I am not the most photogenic of people. Let’s be honest, I’m not the most people of people. And when someone advances on me with a camera, my reaction is either to scowl or pull a silly face. On occasions, however – usually on pain of death – I have to behave.
Gollanczfest was one of those occasions. The lovely team at Lawrie Photography were hired to ‘do’ several of the authors that day (oh, I hope they were paid well, for we are an ornery bunch), and of the several hundred they took of me, four were deemed suitable for public consumption, and two of which I’m going to share with you now.
There’s this one:
Which is very authorial. I even have my authorial jacket on (it’s one of two jackets I own, and the other is my hatch/match/dispatch suit, which is way too formal for slumming it in a bookshop).

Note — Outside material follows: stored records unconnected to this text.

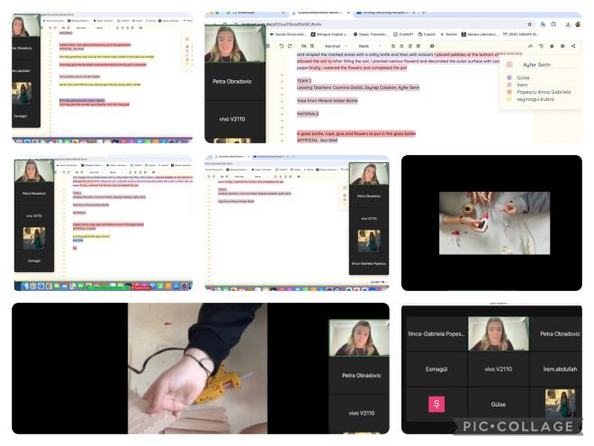Viewport: 594px width, 446px height.
Task: Undo last edit in the Ayfer Serin editor
Action: pyautogui.click(x=281, y=46)
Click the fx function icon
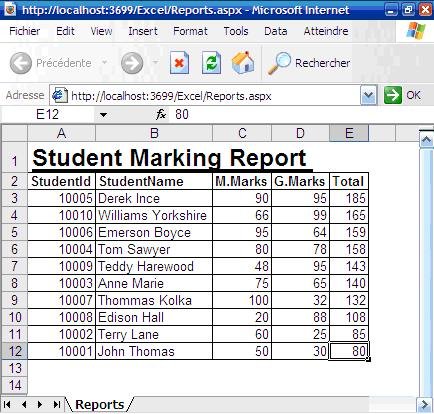The image size is (434, 414). click(x=161, y=115)
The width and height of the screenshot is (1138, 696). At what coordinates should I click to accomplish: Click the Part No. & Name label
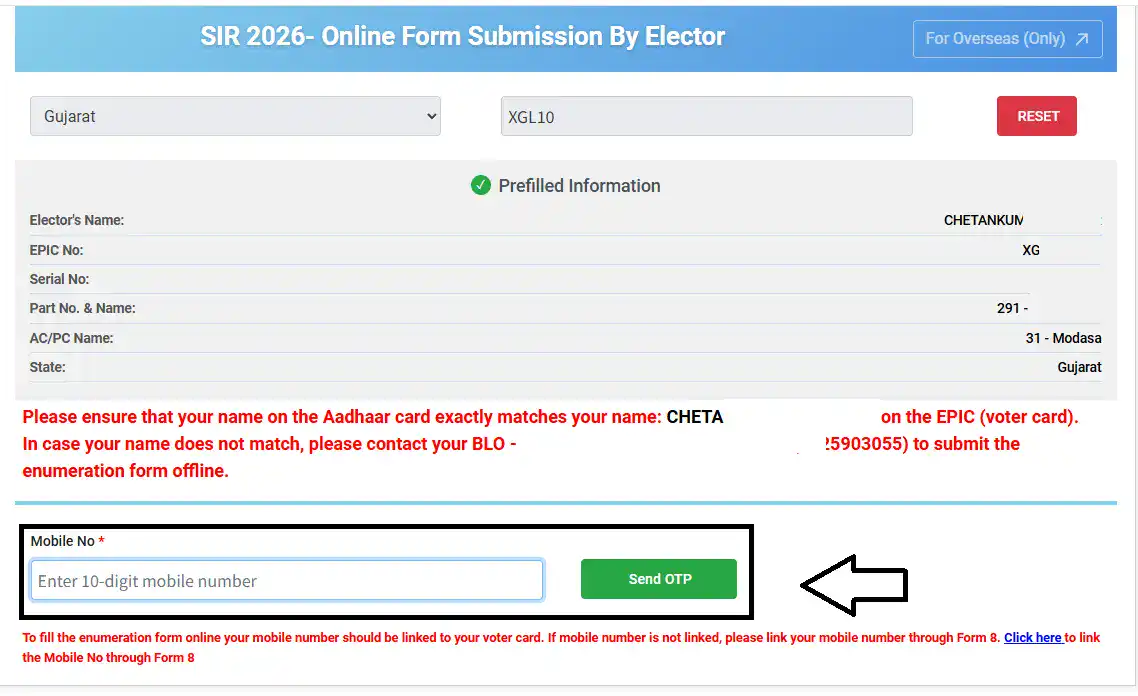point(82,308)

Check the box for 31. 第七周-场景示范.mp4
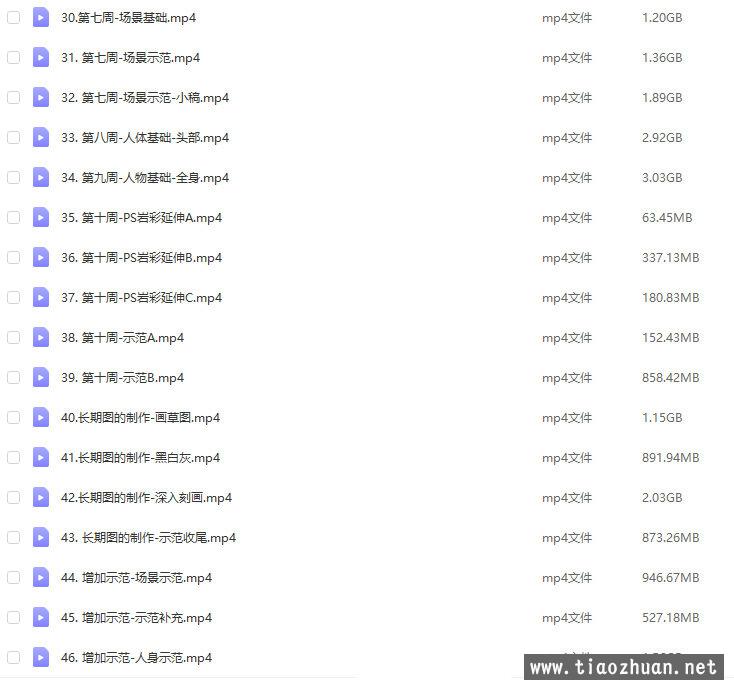click(14, 58)
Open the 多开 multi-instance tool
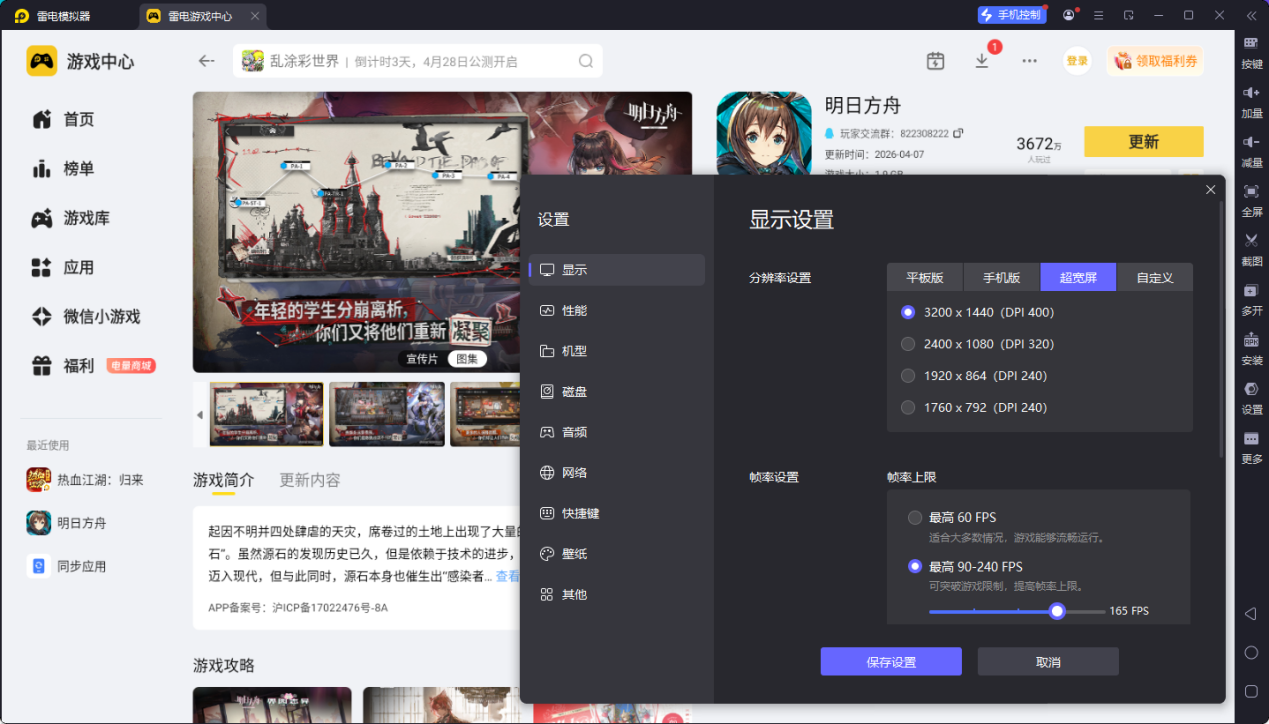Screen dimensions: 1269x724 1251,291
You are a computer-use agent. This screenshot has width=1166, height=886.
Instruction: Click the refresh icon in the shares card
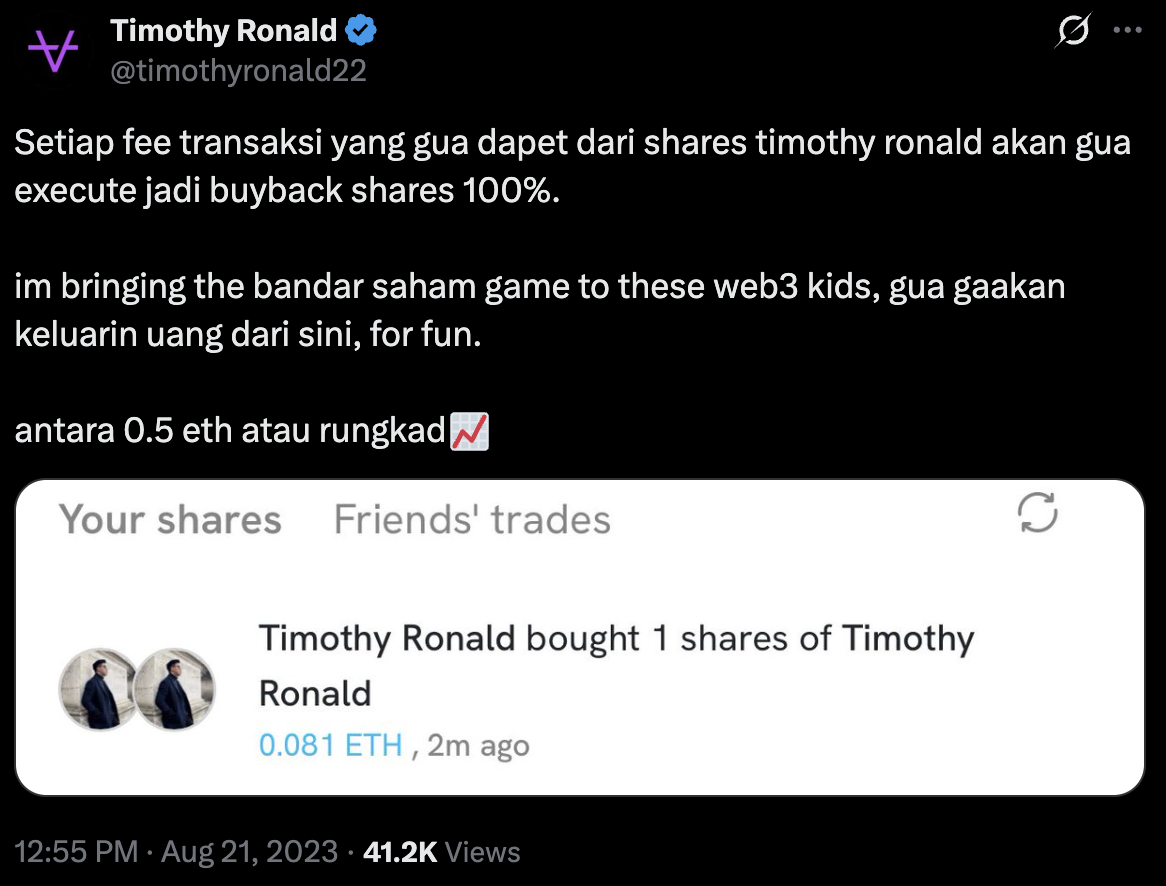[x=1038, y=513]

I sort of like this. It’s recognisably me. I’m creased, and grey, and I’ve got my specs on, and you can see that I’ve lived in this frame for fifty-odd years. Which is okay, because I have. I’ve earned the lines, the scars, the bags. Maybe it’s a bloke thing, but I don’t know: I’m at the point now where I find older faces are interesting.

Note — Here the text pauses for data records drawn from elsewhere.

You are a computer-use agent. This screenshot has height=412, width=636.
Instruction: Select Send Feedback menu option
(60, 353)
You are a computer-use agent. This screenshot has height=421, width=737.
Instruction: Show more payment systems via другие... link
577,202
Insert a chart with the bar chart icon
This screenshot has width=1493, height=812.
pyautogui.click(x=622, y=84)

The other two from this suite are even more authorial, but I find them a bit generically authorial. It’s the same head shot that everyone has, the same expression, the same to-camera gaze. This one, with my head on a slight tilt? Okay. I can live with this.
Then there’s this one:
When I saw this, I joked it was my “I’m about to shank the photographer” expression. We had been at it for about half an hour by this point, me and Lawries, getting me to stand like this, look that way, hold my head just so, shoulders down, neck forward, chin down. I did what I was told, because I’m a pro and I don’t diss the other members of the team, but I didn’t know what it was they were looking for, and maybe they didn’t either.

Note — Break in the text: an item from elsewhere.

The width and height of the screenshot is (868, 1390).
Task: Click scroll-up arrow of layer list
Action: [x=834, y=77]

We tried several versions of this, facing left, facing right, glasses on/off, jacket on/off. Do I look dangerous in this? The slight flush of the skin, the slight raise of the corner of my mouth, the unshielded glare of my uncorrected vision (even though the camera was close enough that I could still see it). There is a hint of motion in this that the other doesn’t have, like I’m just setting off. It is definably me, yet I don’t quite recognise all aspects of myself.
Ultimately, it’s not up to me. Marketing will get to decide what gets slapped on publicity that comes from them. I kind of hope they go for the bottom one, will be happy with the top one, and who knows? It may be neither. But it was an interesting experience – a first, in fact – and kudos to the Lawries, who knew what they were doing after all.